Dataset records:
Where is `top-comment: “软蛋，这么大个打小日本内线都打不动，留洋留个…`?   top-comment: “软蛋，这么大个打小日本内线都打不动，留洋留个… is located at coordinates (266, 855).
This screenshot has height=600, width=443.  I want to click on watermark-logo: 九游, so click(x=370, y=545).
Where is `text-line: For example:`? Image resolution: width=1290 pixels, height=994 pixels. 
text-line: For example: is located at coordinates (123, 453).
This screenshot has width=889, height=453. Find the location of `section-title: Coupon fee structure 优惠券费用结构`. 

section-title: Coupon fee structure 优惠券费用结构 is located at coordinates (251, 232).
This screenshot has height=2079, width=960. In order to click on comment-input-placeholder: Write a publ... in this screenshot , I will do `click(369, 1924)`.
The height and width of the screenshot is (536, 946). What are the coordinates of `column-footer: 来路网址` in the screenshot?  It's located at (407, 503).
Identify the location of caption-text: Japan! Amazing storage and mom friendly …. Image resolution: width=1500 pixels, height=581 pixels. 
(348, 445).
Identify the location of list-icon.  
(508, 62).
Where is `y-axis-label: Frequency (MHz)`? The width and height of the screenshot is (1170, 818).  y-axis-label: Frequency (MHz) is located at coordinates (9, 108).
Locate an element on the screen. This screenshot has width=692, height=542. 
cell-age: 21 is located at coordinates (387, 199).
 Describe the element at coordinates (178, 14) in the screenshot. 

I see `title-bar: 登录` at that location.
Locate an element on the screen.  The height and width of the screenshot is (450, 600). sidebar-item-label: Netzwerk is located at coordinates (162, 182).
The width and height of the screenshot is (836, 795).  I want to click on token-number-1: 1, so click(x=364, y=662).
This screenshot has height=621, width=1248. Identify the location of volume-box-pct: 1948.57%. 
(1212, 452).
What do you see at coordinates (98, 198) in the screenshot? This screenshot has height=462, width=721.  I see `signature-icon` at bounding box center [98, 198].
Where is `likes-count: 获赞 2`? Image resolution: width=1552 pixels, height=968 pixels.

■ **YOUR INSTRUCTIONS**
Reproduce the entries word for word, starting at the line that contains "coordinates (9, 108)." and ending at the last line of the entries.

■ **EXPECTED ANSWER**
Where is `y-axis-label: Frequency (MHz)`? The width and height of the screenshot is (1170, 818).  y-axis-label: Frequency (MHz) is located at coordinates (9, 108).
Locate an element on the screen. This screenshot has width=692, height=542. 
cell-age: 21 is located at coordinates (387, 199).
 Describe the element at coordinates (178, 14) in the screenshot. 

I see `title-bar: 登录` at that location.
Locate an element on the screen.  The height and width of the screenshot is (450, 600). sidebar-item-label: Netzwerk is located at coordinates (162, 182).
The width and height of the screenshot is (836, 795).  I want to click on token-number-1: 1, so click(x=364, y=662).
This screenshot has height=621, width=1248. Identify the location of volume-box-pct: 1948.57%. 
(1212, 452).
What do you see at coordinates (98, 198) in the screenshot? This screenshot has height=462, width=721.  I see `signature-icon` at bounding box center [98, 198].
Where is `likes-count: 获赞 2`? Image resolution: width=1552 pixels, height=968 pixels.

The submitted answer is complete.